« Mourir dans la dignité », disent-ils. Cette histoire tristement exemplaire montre à quel point la logique des marchands de la « mort choisie » est à l’exact inverse de cette promesse infernale. Au Royaume-Uni, deux sœurs âgées de 40 et 29 ans ont décidé d’organiser une fête pour récolter suffisamment de fonds pour payer le voyage aller de leur mère, Jackie Baker, 59 ans, en Suisse, afin d’y obtenir un suicide assisté dans une clinique Dignitas. Drag-queen et serveurs « playboy » sont au programme.

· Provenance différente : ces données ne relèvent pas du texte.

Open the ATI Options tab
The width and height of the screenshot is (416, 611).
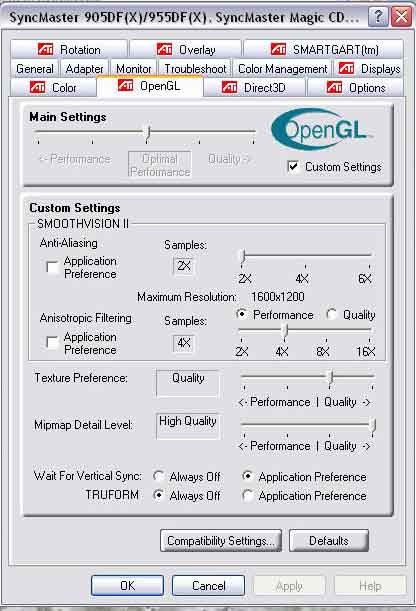pyautogui.click(x=356, y=87)
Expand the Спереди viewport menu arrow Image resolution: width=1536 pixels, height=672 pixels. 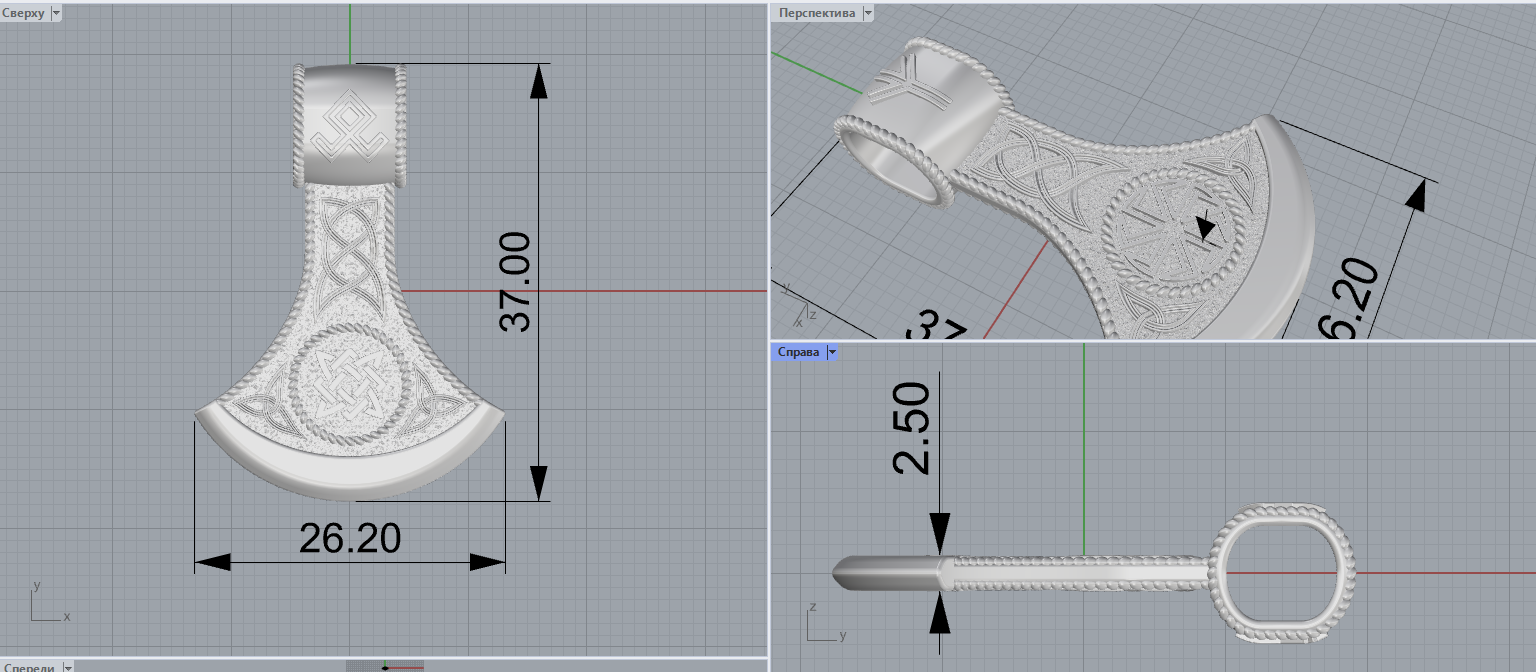pyautogui.click(x=67, y=667)
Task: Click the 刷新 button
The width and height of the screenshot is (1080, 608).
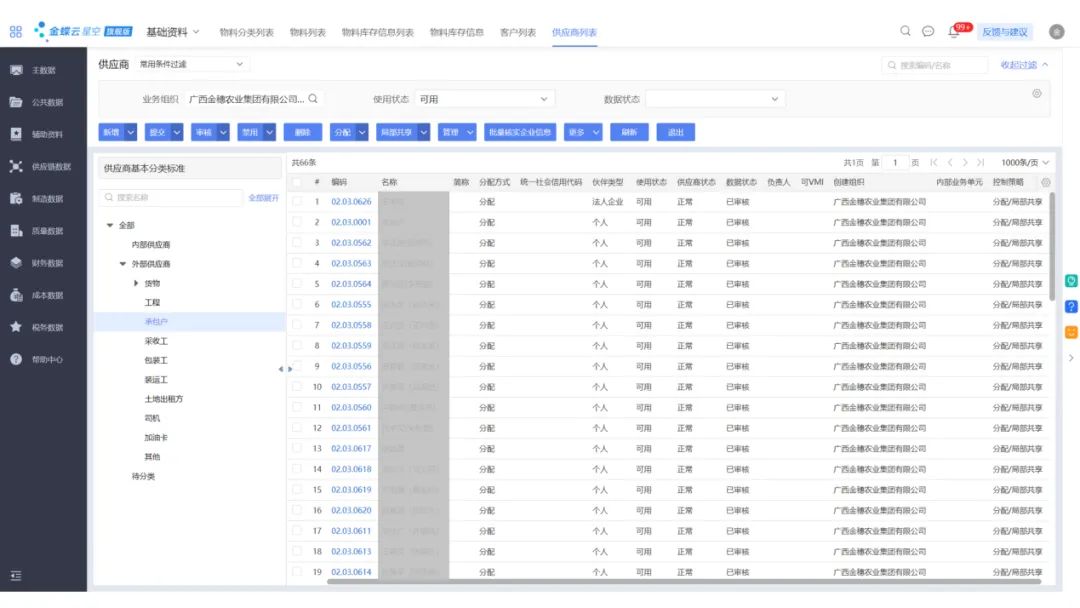Action: point(630,132)
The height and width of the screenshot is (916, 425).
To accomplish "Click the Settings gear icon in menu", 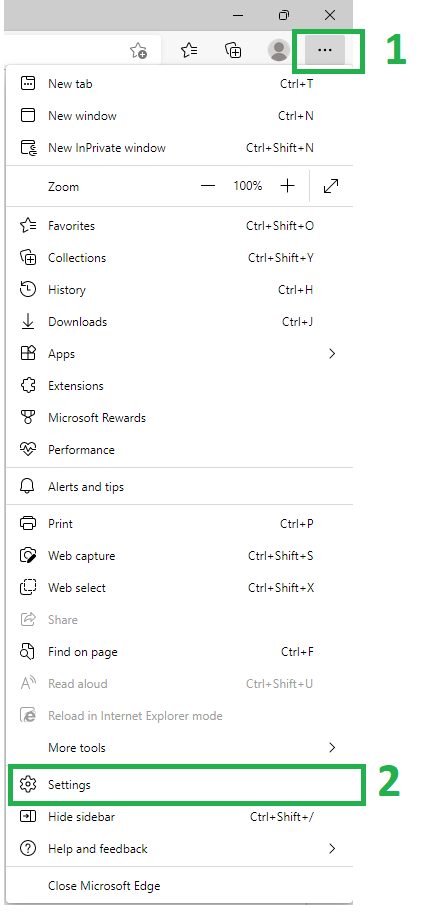I will pyautogui.click(x=28, y=785).

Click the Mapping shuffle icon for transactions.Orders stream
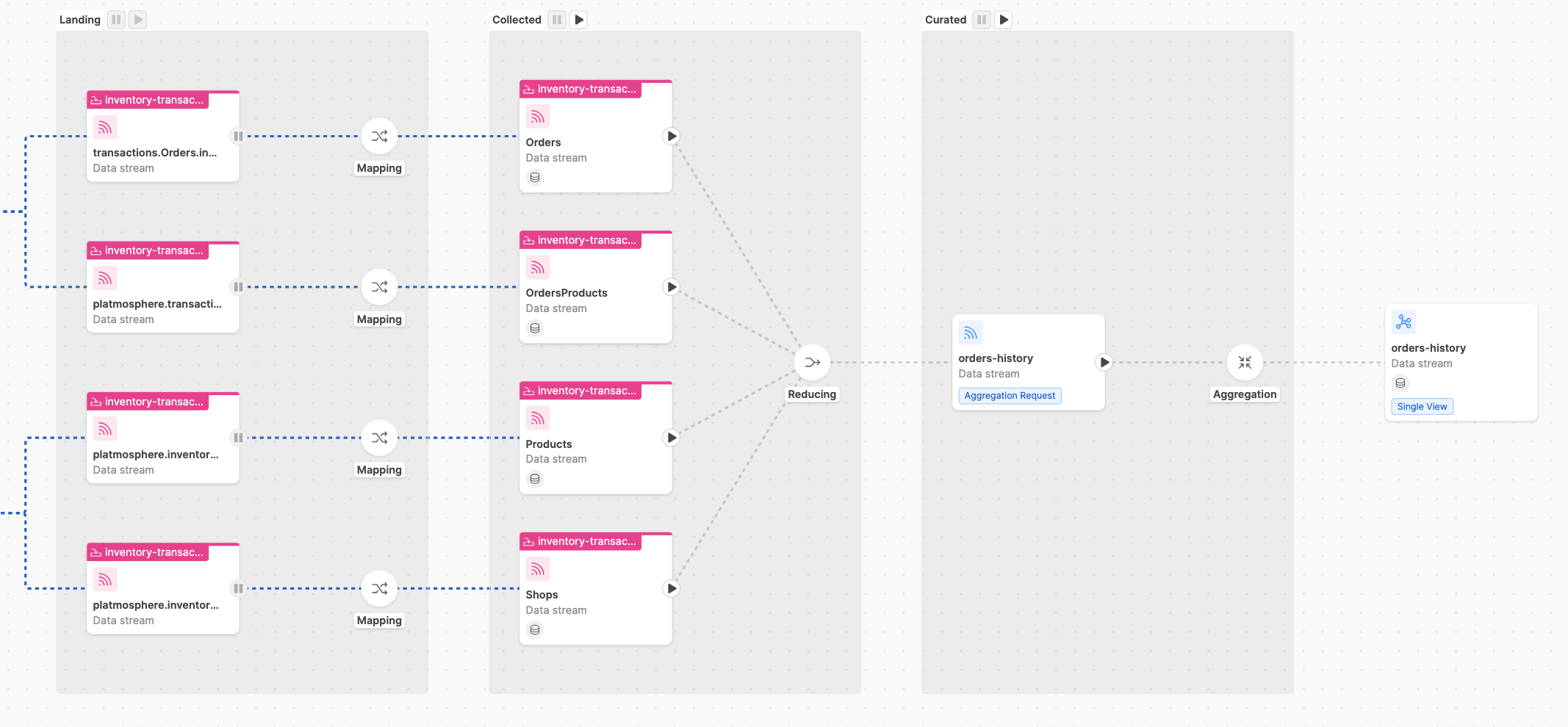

Tara O’Reilly, coiffeuse, et Rose Baker, sa petite sœur, disent s’être résolues « la mort dans l’âme » à organiser cette fête dans un pub gallois avec l’espoir de récolter 8.000 livres (plus de 10.000 euros) afin de payer la prestation « Dignitas » pour leur mère – une forte somme qui dépasse évidemment le prix du billet d’avion, même pour une personne handicapée, et en dit long sur le caractère lucratif des affaires de la société suisse de suicide assisté.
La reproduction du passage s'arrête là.